EXTRACTED INFORMATION: Begin

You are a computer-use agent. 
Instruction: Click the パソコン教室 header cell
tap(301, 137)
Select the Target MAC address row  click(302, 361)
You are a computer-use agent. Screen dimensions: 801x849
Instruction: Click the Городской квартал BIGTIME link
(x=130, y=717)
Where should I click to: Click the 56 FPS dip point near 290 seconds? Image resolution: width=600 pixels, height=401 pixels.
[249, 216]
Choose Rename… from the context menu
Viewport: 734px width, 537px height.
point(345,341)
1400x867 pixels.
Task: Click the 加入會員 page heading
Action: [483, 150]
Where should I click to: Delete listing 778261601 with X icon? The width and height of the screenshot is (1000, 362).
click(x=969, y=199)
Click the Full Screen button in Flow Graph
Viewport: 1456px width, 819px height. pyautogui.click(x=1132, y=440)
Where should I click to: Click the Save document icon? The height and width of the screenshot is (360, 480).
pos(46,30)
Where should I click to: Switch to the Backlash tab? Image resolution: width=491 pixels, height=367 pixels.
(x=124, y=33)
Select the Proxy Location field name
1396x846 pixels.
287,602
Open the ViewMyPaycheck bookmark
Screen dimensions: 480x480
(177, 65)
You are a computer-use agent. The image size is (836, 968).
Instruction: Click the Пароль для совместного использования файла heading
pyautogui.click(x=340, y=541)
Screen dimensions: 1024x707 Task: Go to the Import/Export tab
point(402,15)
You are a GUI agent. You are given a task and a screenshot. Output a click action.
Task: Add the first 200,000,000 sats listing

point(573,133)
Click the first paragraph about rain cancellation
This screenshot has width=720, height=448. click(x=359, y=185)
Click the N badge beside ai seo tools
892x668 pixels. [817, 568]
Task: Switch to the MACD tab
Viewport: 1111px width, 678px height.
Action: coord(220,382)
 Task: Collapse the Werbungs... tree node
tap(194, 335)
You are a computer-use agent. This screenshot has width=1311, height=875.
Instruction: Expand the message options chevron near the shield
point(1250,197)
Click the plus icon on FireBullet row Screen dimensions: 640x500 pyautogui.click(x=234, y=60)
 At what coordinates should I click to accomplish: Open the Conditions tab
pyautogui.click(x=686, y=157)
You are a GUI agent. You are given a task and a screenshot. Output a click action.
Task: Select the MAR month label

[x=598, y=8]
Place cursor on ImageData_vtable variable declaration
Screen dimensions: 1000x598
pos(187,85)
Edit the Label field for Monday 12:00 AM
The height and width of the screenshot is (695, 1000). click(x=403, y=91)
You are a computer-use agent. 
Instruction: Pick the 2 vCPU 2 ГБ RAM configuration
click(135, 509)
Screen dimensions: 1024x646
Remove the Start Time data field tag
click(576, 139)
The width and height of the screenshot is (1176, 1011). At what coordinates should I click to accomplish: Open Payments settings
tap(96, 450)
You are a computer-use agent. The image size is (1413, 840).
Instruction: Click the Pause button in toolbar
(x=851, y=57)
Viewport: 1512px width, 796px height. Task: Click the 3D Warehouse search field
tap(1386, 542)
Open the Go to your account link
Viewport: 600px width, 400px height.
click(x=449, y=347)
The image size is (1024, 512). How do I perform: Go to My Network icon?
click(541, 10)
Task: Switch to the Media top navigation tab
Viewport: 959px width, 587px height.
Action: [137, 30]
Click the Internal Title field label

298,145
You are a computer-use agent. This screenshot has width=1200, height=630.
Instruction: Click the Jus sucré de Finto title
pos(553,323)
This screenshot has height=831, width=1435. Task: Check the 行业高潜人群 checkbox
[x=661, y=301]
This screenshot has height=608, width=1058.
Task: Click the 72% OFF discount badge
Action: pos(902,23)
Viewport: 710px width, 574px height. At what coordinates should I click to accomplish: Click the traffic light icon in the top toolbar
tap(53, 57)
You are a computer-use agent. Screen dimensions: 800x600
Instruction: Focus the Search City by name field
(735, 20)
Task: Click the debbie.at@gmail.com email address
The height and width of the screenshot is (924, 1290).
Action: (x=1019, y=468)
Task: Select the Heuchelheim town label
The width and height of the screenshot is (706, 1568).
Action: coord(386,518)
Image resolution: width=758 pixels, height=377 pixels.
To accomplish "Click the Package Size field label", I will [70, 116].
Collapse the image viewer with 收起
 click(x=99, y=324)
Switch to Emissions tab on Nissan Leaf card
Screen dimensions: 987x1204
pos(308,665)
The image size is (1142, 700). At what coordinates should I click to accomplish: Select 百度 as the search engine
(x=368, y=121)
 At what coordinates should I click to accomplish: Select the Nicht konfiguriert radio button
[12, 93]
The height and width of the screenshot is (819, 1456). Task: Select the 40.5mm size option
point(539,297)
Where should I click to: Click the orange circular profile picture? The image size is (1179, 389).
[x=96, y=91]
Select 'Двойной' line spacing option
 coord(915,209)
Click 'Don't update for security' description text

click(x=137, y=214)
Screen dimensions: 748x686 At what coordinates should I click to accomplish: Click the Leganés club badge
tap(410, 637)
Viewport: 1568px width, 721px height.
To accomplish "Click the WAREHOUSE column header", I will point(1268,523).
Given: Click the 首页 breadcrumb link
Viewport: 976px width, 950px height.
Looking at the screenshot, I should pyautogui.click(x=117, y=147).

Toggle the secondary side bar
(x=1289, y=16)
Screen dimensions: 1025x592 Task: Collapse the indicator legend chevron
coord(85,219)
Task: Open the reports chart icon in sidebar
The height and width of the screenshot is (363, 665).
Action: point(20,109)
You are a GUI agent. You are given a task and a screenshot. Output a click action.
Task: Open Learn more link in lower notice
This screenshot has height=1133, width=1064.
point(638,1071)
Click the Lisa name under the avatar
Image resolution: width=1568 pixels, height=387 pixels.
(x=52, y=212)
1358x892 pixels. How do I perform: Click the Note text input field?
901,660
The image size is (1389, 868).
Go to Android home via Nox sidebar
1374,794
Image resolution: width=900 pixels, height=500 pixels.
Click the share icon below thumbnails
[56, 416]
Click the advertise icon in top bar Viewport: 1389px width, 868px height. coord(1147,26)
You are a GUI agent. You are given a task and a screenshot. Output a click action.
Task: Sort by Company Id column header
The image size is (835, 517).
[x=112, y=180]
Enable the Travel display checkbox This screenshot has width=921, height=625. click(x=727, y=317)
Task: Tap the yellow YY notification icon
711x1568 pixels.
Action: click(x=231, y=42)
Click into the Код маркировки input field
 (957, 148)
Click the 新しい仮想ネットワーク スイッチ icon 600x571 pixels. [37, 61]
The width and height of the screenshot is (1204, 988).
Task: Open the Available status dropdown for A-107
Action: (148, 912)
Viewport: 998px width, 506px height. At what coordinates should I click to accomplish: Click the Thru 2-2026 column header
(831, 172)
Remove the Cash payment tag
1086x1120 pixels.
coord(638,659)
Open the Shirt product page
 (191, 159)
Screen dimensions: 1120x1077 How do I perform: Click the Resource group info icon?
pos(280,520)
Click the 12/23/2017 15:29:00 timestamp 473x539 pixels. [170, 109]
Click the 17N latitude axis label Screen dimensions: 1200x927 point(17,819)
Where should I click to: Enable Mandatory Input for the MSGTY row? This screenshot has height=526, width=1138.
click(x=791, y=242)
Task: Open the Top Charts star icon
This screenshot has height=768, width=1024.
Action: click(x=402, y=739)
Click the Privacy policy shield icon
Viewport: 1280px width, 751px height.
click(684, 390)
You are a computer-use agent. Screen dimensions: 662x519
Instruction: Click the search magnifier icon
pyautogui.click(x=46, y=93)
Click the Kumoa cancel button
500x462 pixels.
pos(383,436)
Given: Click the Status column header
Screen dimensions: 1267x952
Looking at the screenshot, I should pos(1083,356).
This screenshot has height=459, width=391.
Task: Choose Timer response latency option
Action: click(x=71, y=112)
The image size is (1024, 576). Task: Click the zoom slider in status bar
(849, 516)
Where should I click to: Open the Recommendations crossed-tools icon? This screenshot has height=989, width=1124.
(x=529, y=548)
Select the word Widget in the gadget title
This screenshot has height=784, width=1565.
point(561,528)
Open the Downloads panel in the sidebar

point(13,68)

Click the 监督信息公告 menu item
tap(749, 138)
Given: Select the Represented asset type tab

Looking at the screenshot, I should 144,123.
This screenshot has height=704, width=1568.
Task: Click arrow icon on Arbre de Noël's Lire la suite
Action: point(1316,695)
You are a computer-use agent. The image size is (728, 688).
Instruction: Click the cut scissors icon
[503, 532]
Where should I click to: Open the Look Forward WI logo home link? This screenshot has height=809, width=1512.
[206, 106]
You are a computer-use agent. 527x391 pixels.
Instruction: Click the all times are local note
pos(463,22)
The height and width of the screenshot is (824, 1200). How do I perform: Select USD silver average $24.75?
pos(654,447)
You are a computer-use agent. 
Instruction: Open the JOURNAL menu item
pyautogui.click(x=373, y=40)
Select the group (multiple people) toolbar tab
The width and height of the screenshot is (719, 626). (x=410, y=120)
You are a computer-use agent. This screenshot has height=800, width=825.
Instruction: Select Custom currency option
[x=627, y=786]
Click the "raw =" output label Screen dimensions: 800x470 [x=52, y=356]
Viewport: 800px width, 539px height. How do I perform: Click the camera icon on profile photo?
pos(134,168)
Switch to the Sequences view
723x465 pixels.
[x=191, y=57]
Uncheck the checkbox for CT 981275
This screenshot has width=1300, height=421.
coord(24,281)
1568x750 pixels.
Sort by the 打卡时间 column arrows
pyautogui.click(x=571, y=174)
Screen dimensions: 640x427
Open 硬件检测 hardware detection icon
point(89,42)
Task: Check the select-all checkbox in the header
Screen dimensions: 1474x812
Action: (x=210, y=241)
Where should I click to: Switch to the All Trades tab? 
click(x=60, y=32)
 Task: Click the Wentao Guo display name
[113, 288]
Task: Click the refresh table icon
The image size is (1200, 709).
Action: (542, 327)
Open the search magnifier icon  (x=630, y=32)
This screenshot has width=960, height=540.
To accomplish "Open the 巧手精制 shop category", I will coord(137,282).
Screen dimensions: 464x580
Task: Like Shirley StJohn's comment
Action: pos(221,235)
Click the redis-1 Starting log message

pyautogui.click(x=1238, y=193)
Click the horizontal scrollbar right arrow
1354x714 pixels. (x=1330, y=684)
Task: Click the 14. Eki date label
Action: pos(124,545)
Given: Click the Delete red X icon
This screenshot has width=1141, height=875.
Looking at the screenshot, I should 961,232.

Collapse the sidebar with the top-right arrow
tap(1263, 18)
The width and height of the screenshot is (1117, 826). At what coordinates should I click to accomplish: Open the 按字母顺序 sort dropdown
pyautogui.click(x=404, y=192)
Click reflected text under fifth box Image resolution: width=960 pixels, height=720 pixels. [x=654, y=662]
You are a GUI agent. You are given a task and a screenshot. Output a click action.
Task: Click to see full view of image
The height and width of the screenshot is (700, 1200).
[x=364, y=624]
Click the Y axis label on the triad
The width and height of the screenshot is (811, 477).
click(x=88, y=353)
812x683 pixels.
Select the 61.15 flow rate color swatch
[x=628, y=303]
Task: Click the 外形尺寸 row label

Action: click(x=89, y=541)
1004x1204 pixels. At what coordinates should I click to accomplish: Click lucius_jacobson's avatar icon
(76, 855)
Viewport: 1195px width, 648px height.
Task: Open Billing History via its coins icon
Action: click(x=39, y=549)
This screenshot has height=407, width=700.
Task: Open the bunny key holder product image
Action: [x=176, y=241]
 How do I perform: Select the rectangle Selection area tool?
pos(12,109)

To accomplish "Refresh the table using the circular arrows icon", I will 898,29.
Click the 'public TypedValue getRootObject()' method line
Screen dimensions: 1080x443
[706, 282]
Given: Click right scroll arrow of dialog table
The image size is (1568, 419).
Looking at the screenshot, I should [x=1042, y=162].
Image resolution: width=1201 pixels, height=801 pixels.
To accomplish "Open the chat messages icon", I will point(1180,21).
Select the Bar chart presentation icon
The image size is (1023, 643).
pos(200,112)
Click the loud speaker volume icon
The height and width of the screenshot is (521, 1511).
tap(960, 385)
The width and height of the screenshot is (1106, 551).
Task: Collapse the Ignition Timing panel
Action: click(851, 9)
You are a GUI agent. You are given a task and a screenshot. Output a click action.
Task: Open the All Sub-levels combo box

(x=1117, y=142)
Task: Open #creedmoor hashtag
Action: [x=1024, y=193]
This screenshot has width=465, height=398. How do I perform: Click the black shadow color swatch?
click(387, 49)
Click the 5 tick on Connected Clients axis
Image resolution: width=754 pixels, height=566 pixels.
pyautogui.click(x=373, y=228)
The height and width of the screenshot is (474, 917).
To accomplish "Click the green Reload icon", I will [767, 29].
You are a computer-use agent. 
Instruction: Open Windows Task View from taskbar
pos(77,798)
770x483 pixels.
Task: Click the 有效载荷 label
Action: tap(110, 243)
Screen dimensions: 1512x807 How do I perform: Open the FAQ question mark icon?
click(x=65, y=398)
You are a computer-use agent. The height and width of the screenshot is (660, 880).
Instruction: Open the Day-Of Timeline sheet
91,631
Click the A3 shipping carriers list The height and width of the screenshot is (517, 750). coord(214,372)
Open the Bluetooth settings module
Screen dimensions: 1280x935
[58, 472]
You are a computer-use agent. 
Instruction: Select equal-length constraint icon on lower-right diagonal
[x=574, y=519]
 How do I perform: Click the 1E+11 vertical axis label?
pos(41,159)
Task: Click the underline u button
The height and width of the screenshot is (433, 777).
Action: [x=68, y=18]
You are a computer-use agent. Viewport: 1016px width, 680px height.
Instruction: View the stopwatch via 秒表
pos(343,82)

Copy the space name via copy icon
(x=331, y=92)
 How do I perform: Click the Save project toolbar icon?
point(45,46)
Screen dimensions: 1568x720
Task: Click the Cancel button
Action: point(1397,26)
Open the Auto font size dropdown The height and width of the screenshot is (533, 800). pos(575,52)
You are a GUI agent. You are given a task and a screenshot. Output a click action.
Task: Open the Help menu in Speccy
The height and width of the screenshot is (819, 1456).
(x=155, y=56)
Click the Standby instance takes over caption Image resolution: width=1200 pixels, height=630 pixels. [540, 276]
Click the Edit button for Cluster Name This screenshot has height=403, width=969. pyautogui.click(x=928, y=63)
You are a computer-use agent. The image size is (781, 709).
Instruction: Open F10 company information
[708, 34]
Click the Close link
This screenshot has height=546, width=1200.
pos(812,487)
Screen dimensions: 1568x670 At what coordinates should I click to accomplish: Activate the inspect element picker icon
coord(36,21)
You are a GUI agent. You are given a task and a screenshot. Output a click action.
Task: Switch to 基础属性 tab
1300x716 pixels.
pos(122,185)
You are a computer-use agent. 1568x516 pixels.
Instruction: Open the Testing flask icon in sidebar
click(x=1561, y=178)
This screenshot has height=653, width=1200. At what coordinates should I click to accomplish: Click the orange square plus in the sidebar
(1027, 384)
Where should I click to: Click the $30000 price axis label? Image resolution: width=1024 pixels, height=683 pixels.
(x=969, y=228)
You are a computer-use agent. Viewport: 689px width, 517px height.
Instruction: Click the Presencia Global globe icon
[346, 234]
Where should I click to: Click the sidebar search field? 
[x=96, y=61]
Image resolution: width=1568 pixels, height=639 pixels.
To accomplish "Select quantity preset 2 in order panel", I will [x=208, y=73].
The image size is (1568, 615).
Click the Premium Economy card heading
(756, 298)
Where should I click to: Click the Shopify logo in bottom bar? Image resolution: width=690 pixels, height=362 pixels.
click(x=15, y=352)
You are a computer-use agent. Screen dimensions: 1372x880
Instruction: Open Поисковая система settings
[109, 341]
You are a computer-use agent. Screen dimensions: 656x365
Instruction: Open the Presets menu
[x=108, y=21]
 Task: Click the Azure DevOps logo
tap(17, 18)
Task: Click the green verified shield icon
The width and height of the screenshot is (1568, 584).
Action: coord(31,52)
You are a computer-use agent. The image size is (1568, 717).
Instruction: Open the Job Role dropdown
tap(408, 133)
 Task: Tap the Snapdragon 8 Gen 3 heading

EXTRACTED INFORMATION: End

### WHAT NEEDS TO BE DONE
Among the lines of the listing above, which ones hold "green"? Copy them.

### SOLVED PROBLEM
To accomplish "Click the green Reload icon", I will [767, 29].
Task: Click the green verified shield icon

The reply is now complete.